Many hands make light work
With inventor and magician Adrian Westaway’s Magic Light, you just grab a beam and go
Imagine the following situations: relocating office desks and finding the overhead lights are in the wrong position; a surgeon immersed in an operation needs a wider beam of light; or a shop display has changed and requires newly positioned spotlights.
These are not only irritating and time-consuming situations to resolve — and possibly life-threatening — but they can also be costly. But a lighting technology is being developed that allows the user to grab a beam of light and move it around or make it larger or smaller.
Twenty-seven-year-old inventor Adrian Westaway has spent more than two years developing and refining his Magic Light, a device that allows the user to interact directly with a beam of light as if it were a physical entity, touching it, moving it or stretching it.
“I’m a magician as well as being an electronic engineer,” he reveals, “so the combination of magic, engineering, design and electronics is perfect for me.”
Westaway does seem well suited to such a project. He was 11 years old when he wrote to TV magician Paul Daniels asking him how he makes people disappear. Daniels wrote back and, while not divulging his secret, suggested he read books on the subject. Westaway was hooked. Today he performs magic for friends and family, and still finds time to read magic books. When it came to studying, however, he read electronic engineering at Bristol University before heading off to the Royal College of Art.
The idea for the Magic Light first emerged from a week-long project Westaway did with fellow student Stephanie Chen in the first year of their masters in industrial design engineering at the RCA. The device they came up with was quite crude and didn’t work properly, saysWestaway, but the idea stayed with him and, with Chen’s blessing, he decided to make it the focus of his solo graduation project, and spent three months developing the prototype.
Limited funds and time meant the light device he made in 2007 was, as he puts it, “quite a Frankenstein creation” made up of “bits and bobs”. He says: “The beam could move up and down and left and right, but it didn’t move smoothly and was a basic form I’d rustled together.”
The beam can be locked by means of a hand gesture so that it remains completely still
Nevertheless it generated a lot of interest at his degree show and won Westaway two awards — the James Dyson Innovation Fellowship and an Innovation RCA programme called Selected Works. The prize money paid for a patent on his concept and also paid Westaway a part-time salary to continue developing the device. In January, the evolved design won the Royal Commission for the Exhibition of 1851’s 2008 Fellowship for Design. This major fellowship supports a research programme over two years and is worth £30,000 a year.

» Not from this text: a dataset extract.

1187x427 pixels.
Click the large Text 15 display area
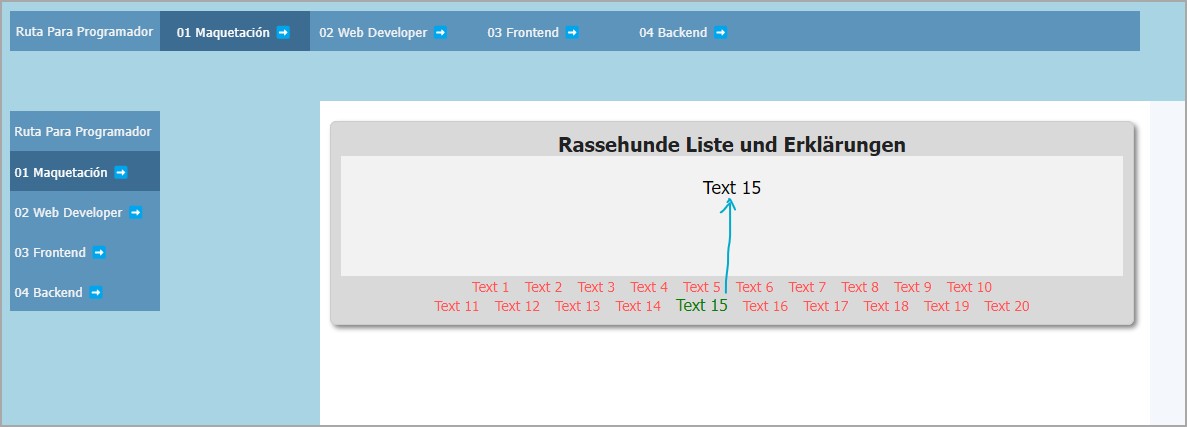(732, 215)
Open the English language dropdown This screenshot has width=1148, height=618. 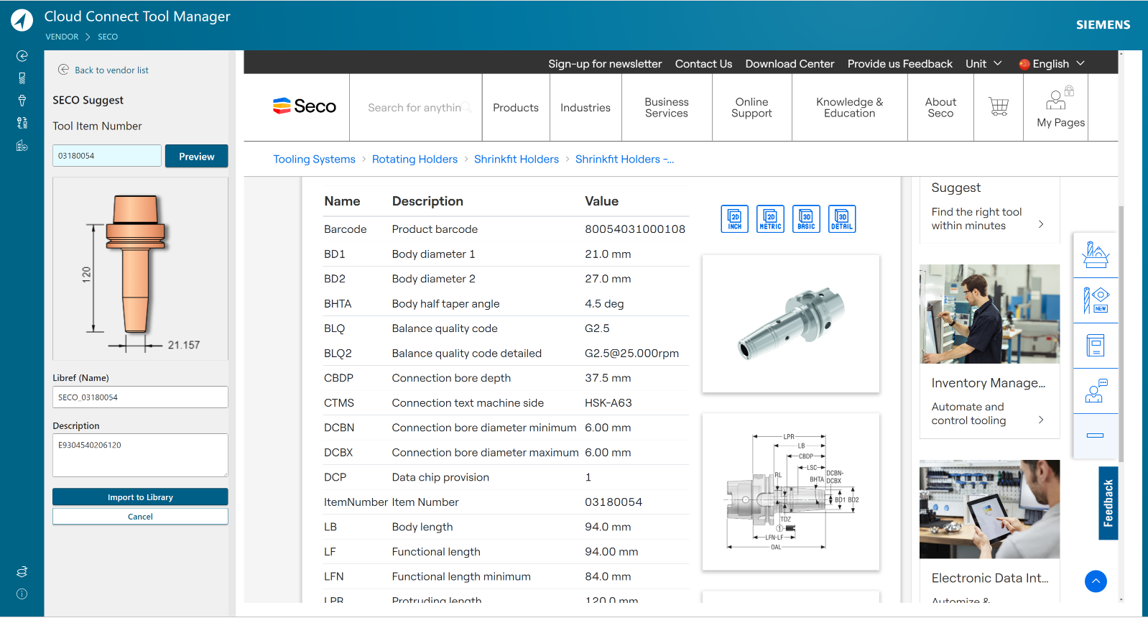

Westaway says his ambition for the light is that he wants “to give people complete control of lighting. Lighting is often fixed and those that you can control is held down with all kinds of paraphernalia, I want light to move in a natural way.”
He says there is no restriction on the type of light source — it could be a bulb or LEDs and could be recessed or attached to a ceiling, wall or floor. The technology uses video recognition and runs on platforms similar to camera phones. Integrated into the device is intelligent software that allows the camera to look for hand gestures, when it detects a gesture, the beam moves towards it.
Westaway’s latest development is to enable the light beam to be stretched — by grabbing the edge of the beam and pulling it, allowing the beam to grow bigger or smaller. The beam can also be locked by means of a hand gesture so that it remains completely still. He is keen to point out that the beam isn’t constantly moving when people pass by or if they wave their hands about — “It’s intelligent and it knows when it needs to be moved,” he says.
Westaway is now experimenting with different hand gestures and working out how the device responds, as well as working on ways of dimming and softening the beam.
The Magic Light is still two years away from being manufactured. Westaway says it all depends on the application and the quantities involved, but he hopes that by early 2010 the technology will be at a stage where it can be made into prototypes suitable for shops and banquet lighting where spotlights are needed to shine onto tables that need to be set up very quickly.
He says he’s looking for a company to license and co-develop it and when that happens he anticipates it being a very versatile device suitable for lighting buildings in residential, commercial, industrial, retail and medical use. Westaway stresses that the technology and the simple motors in the light are relatively cheap, and estimates that Magic Lights could be produced for about £50 to £60 each.